[THE TASK] Copy each record below without changing a single word.

[SOURCE MATERIAL]
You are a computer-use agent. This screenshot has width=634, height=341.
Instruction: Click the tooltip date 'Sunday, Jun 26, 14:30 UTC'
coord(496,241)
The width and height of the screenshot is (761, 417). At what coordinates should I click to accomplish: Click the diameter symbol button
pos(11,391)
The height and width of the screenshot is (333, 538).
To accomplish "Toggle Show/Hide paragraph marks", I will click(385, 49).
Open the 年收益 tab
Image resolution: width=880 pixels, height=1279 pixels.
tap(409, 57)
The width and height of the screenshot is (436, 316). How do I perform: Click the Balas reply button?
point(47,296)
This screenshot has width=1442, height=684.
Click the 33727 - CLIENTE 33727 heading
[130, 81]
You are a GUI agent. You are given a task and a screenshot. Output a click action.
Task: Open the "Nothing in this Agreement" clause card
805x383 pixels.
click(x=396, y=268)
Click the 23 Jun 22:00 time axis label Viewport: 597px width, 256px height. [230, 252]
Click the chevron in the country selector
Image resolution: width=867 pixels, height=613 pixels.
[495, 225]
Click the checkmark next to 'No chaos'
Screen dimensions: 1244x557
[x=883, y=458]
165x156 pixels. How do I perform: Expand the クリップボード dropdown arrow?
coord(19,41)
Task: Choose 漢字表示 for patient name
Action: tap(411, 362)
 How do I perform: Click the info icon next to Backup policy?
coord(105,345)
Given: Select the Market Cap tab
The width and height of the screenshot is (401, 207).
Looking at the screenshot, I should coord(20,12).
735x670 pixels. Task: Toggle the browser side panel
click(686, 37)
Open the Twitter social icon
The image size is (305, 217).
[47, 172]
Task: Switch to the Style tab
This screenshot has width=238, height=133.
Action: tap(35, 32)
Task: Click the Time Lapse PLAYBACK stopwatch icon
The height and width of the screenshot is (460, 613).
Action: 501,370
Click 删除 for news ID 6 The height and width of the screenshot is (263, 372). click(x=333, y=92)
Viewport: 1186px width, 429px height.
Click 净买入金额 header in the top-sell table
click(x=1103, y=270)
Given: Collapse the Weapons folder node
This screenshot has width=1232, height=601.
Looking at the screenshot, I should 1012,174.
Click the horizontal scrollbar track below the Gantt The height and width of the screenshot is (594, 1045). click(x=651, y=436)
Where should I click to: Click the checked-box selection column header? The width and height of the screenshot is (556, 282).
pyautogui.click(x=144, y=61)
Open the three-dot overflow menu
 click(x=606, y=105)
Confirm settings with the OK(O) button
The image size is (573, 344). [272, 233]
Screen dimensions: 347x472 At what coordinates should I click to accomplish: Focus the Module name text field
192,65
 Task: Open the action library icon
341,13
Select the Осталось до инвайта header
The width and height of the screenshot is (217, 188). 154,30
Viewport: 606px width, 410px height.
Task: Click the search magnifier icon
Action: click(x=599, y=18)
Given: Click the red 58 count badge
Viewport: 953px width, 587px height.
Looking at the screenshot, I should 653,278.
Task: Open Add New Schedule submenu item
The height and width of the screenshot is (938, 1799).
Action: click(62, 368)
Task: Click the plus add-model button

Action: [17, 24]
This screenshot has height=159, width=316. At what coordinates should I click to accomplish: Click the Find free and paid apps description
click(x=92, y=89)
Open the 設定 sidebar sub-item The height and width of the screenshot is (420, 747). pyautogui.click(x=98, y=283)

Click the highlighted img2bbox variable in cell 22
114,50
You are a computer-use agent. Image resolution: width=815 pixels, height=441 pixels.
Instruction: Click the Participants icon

[RESULT]
You are a computer-use agent. This screenshot has width=634, height=341.
Instruction: Click the tooltip date 'Sunday, Jun 26, 14:30 UTC'
coord(496,241)
The width and height of the screenshot is (761, 417). At what coordinates should I click to accomplish: Click the diameter symbol button
pos(11,391)
The height and width of the screenshot is (333, 538).
To accomplish "Toggle Show/Hide paragraph marks", I will click(385, 49).
Open the 年收益 tab
Image resolution: width=880 pixels, height=1279 pixels.
tap(409, 57)
The width and height of the screenshot is (436, 316). How do I perform: Click the Balas reply button?
point(47,296)
This screenshot has width=1442, height=684.
Click the 33727 - CLIENTE 33727 heading
[130, 81]
You are a GUI agent. You are given a task and a screenshot. Output a click action.
Task: Open the "Nothing in this Agreement" clause card
805x383 pixels.
click(x=396, y=268)
Click the 23 Jun 22:00 time axis label Viewport: 597px width, 256px height. [230, 252]
Click the chevron in the country selector
Image resolution: width=867 pixels, height=613 pixels.
[495, 225]
Click the checkmark next to 'No chaos'
Screen dimensions: 1244x557
[x=883, y=458]
165x156 pixels. How do I perform: Expand the クリップボード dropdown arrow?
coord(19,41)
Task: Choose 漢字表示 for patient name
Action: tap(411, 362)
 How do I perform: Click the info icon next to Backup policy?
coord(105,345)
Given: Select the Market Cap tab
The width and height of the screenshot is (401, 207).
Looking at the screenshot, I should coord(20,12).
735x670 pixels. Task: Toggle the browser side panel
click(686, 37)
Open the Twitter social icon
The image size is (305, 217).
[47, 172]
Task: Switch to the Style tab
This screenshot has width=238, height=133.
Action: tap(35, 32)
Task: Click the Time Lapse PLAYBACK stopwatch icon
The height and width of the screenshot is (460, 613).
Action: 501,370
Click 删除 for news ID 6 The height and width of the screenshot is (263, 372). click(x=333, y=92)
Viewport: 1186px width, 429px height.
Click 净买入金额 header in the top-sell table
click(x=1103, y=270)
Given: Collapse the Weapons folder node
This screenshot has width=1232, height=601.
Looking at the screenshot, I should 1012,174.
Click the horizontal scrollbar track below the Gantt The height and width of the screenshot is (594, 1045). click(x=651, y=436)
Where should I click to: Click the checked-box selection column header? The width and height of the screenshot is (556, 282).
pyautogui.click(x=144, y=61)
Open the three-dot overflow menu
 click(x=606, y=105)
Confirm settings with the OK(O) button
The image size is (573, 344). [272, 233]
Screen dimensions: 347x472 At what coordinates should I click to accomplish: Focus the Module name text field
192,65
 Task: Open the action library icon
341,13
Select the Осталось до инвайта header
The width and height of the screenshot is (217, 188). 154,30
Viewport: 606px width, 410px height.
Task: Click the search magnifier icon
Action: click(x=599, y=18)
Given: Click the red 58 count badge
Viewport: 953px width, 587px height.
Looking at the screenshot, I should 653,278.
Task: Open Add New Schedule submenu item
The height and width of the screenshot is (938, 1799).
Action: click(62, 368)
Task: Click the plus add-model button

Action: [17, 24]
This screenshot has height=159, width=316. At what coordinates should I click to accomplish: Click the Find free and paid apps description
click(x=92, y=89)
Open the 設定 sidebar sub-item The height and width of the screenshot is (420, 747). pyautogui.click(x=98, y=283)

Click the highlighted img2bbox variable in cell 22
114,50
You are a computer-use agent. Image resolution: width=815 pixels, height=441 pixels.
Instruction: Click the Participants icon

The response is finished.